Copy out all of the records below, replacing "context menu" with "shortcut menu" and changing nothing else. Leave the pictures out.
______
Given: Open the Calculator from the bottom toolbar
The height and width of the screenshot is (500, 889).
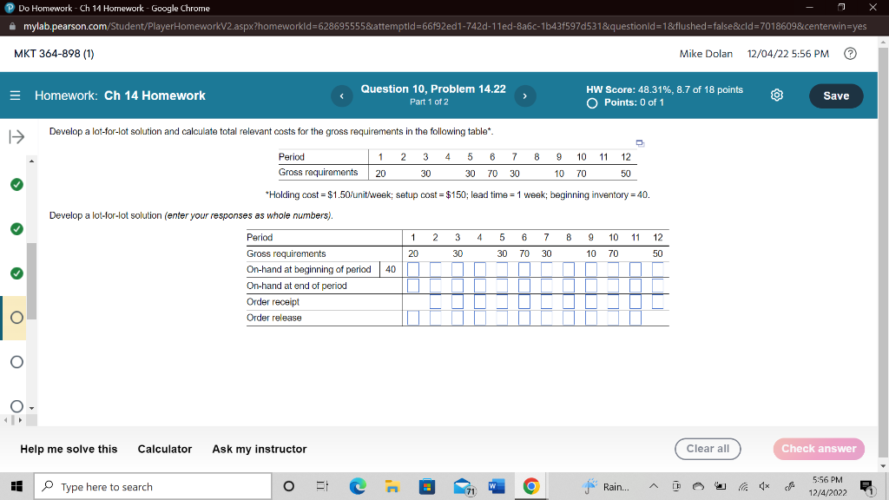Looking at the screenshot, I should pyautogui.click(x=164, y=449).
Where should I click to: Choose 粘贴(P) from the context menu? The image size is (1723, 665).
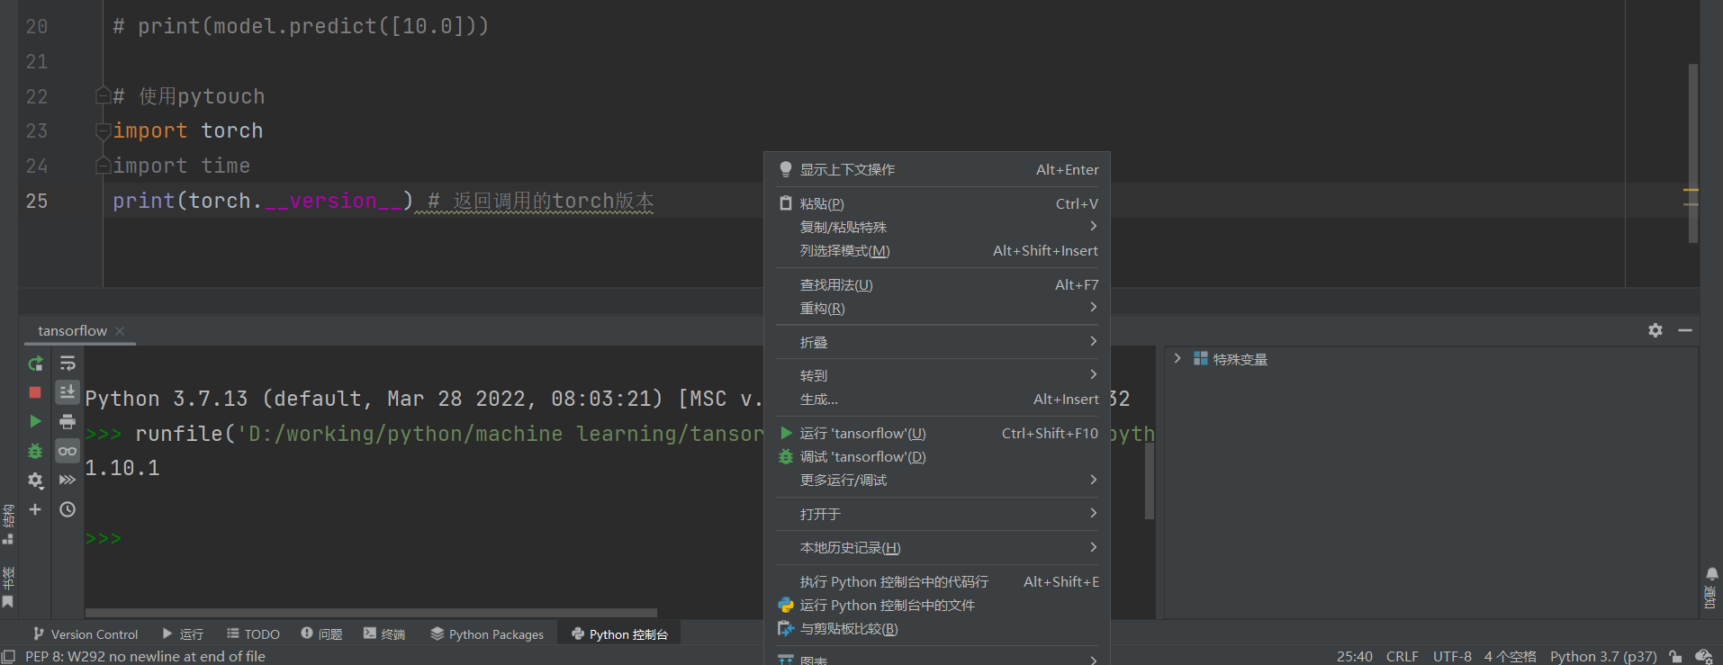pyautogui.click(x=822, y=204)
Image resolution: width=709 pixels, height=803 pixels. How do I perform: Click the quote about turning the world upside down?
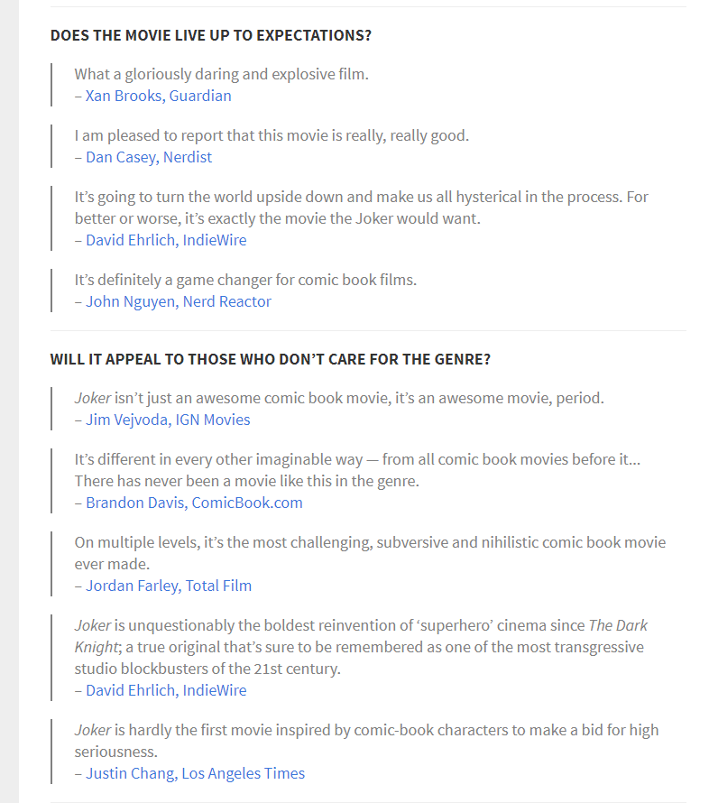(362, 208)
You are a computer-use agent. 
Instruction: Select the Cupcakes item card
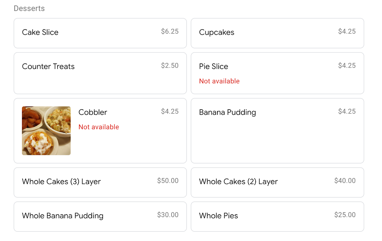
______
Solution for this problem:
Given: Open the Calculator from the bottom toolbar
The height and width of the screenshot is (500, 889).
Looking at the screenshot, I should pyautogui.click(x=164, y=449).
Where should I click to: Choose 粘贴(P) from the shortcut menu? The image size is (1723, 665).
pyautogui.click(x=822, y=204)
Image resolution: width=709 pixels, height=803 pixels. How do I perform: Click the quote about turning the world upside down?
(362, 208)
You are a computer-use agent. 
Instruction: Select the Cupcakes item card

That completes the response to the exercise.